Sunday, August 26, 2012

A Walk In The Park


The beauty of living in my town is the diversity of people surrounding me.

I pass an elderly woman whenever I go to play tennis.  She is stick thin, wearing more make up on her face than meat on her bones, but she walks resolutely down the middle of the street near the park.  Round and round and round she plods, coming from some unknown place with a destination only she can imagine.

Yesterday I passed what looked like a posse of misplaced Texans in the Heartland.  Four people wearing cowboy hats and western jeans walking down the sidewalk in a sort of loose formation, arms swinging, feet planted with great purpose.  Who they were pursuing I’ll never know, but their youthful shirts indicated that it might be some musical group whose tastes were probably dissimilar to mine.

This morning I passed grey hairs like myself.  Old silverbacks trotting around the mall at speeds I never want to attain!  Accompanied by spouses with one of two extreme faces, either unmitigated joy, or abject pain and I thought about how life does that to us.  How we either embrace what is or it swallows us up.
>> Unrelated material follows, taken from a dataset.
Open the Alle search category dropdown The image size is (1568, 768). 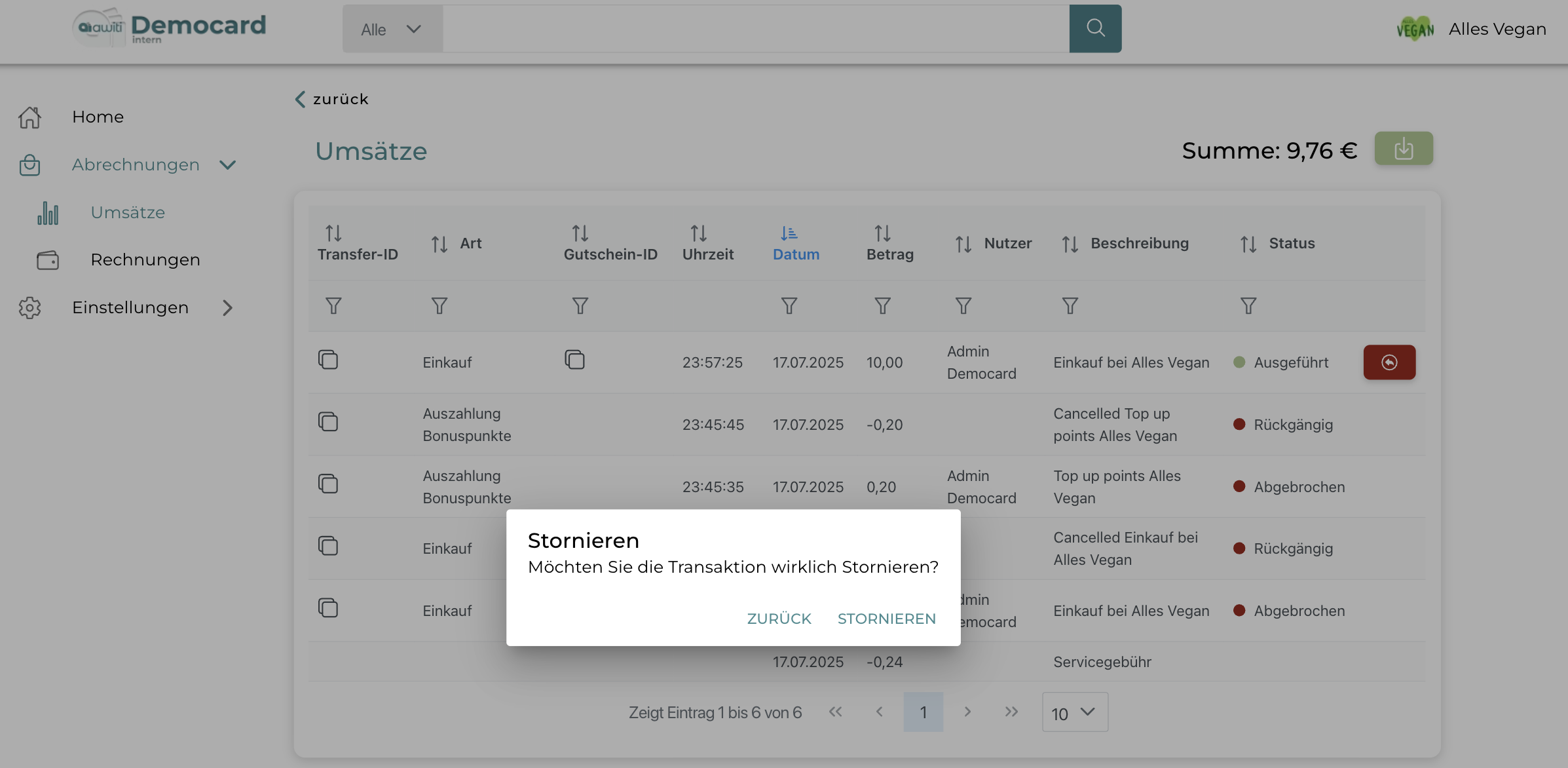pyautogui.click(x=392, y=29)
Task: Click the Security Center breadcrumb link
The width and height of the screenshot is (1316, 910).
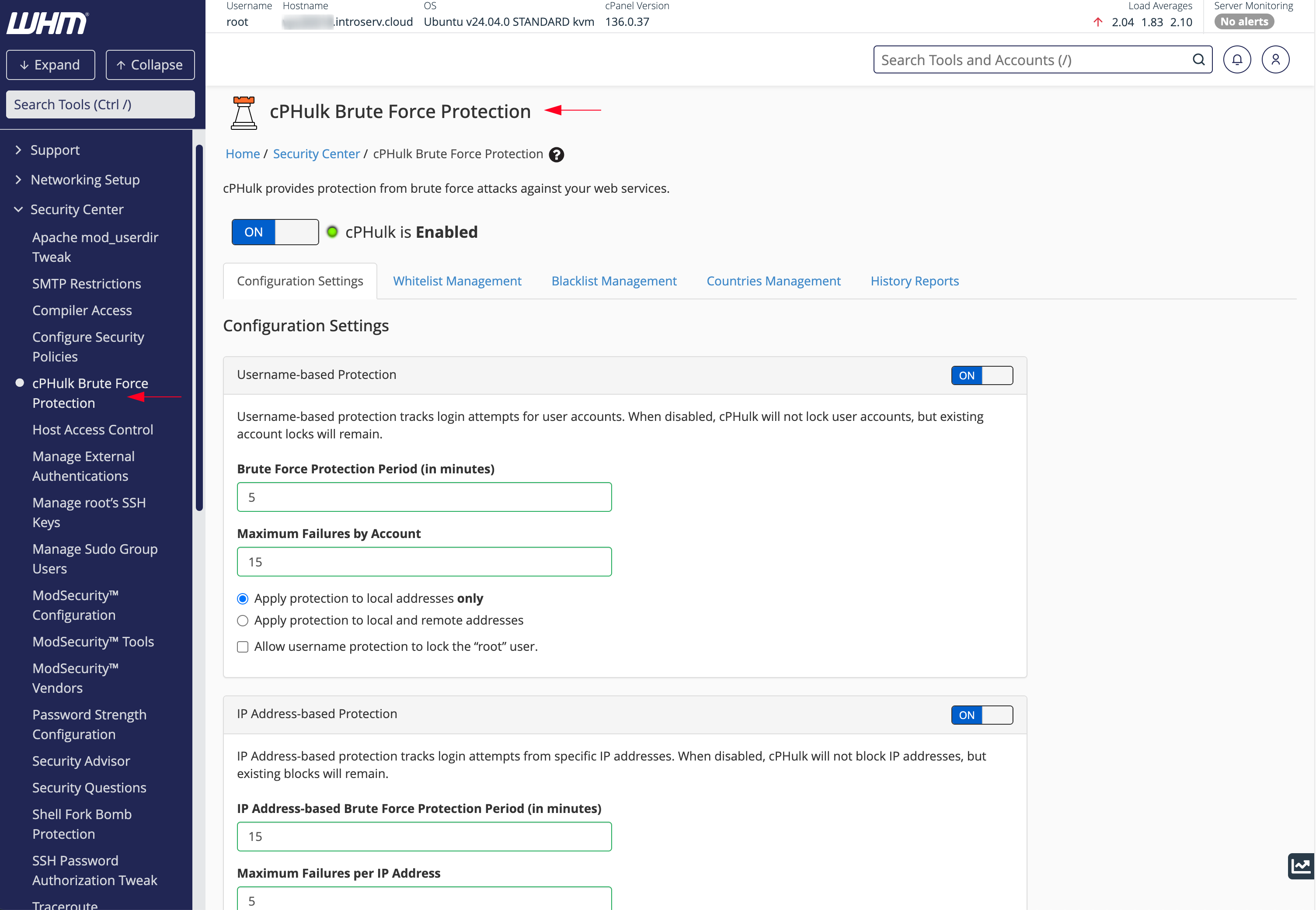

I plodded on, listening to The Iliad, starting in the park and finishing in the mall as rain fell harder and faster, assaulted by canned music trying to drown out my story in the latter.  And while I walked amid the accouterments of modern consumerism I listened to the tales of ancient war, but the stories, the people, the behaviors were really not much different than those I am used to.

For all our striving and all our pretenses, we really are the same people we’ve always been.